Goma : L’Afrique exige la vérité au cœur de la tempête

La frappe de drone signalée à Goma continue de provoquer une onde de choc diplomatique. Le président de la Commission de l’Union africaine, Mahmoud Ali Youssouf, a exprimé sa profonde préoccupation après cette attaque qui a coûté la vie à des civils, dont une employée de l’UNICEF, dans l’est de la République Démocratique du Congo.

Dans un communiqué publié jeudi, l’organisation panafricaine condamne toute attaque mettant en danger les civils et les travailleurs humanitaires et appelle à une enquête indépendante afin d’éclairer les circonstances de cet incident survenu dans la capitale provinciale du Nord-Kivu.

« La Commission de l’Union africaine réaffirme l’impératif pour toutes les parties de faire preuve de retenue et d’assurer la protection des civils et des acteurs humanitaires », souligne le communiqué.

Les drones au-dessus de la ville

La frappe sur Goma marque une escalade inquiétante dans un conflit déjà marqué par des années de violences. Selon un bilan provisoire communiqué par la rébellion de l’AFC/M23, l’attaque aurait causé au moins trois morts et plusieurs blessés.

Le gouvernement congolais, après un silence initial, a annoncé l’ouverture d’enquêtes pour déterminer les circonstances exactes des explosions survenues à l’aube.

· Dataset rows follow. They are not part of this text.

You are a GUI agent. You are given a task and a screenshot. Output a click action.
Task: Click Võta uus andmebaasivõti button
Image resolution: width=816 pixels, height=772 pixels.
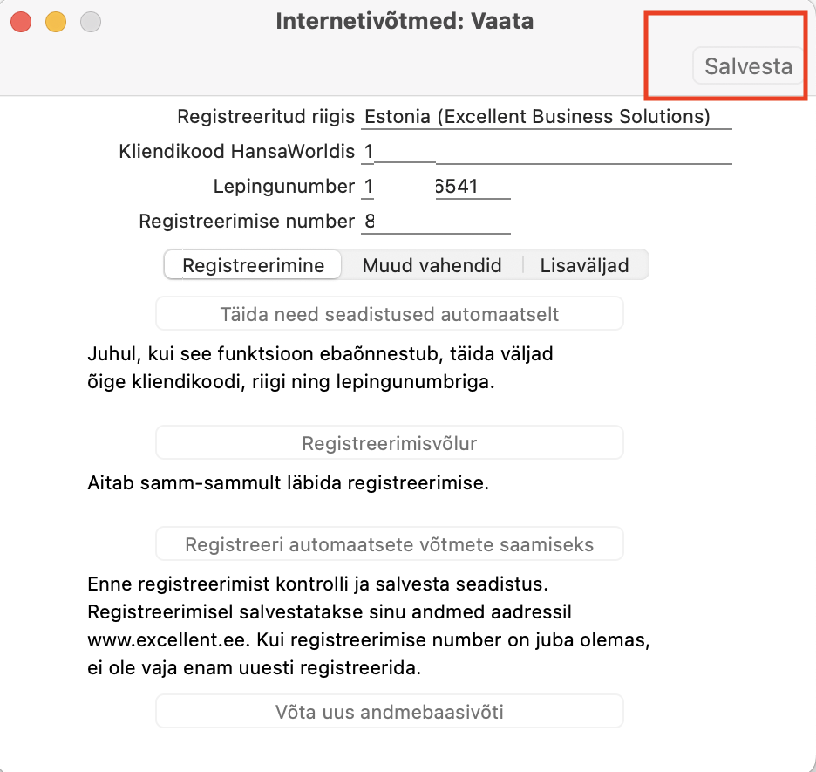click(x=390, y=712)
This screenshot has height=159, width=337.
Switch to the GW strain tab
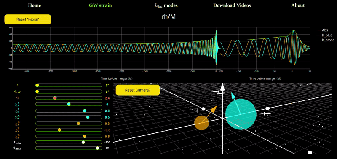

Le stratège militaire Carl von Clausewitz observait que « la guerre possède sa propre logique d’escalade ». À Goma, cette logique semble désormais s’étendre jusqu’au ciel.

L’humanitaire pris dans la ligne de feu

L’attaque relance également les inquiétudes concernant la sécurité des organisations humanitaires. Le Bureau de la coordination des affaires humanitaires des Nations unies (OCHA) avait pourtant signalé une baisse des incidents en janvier 2026.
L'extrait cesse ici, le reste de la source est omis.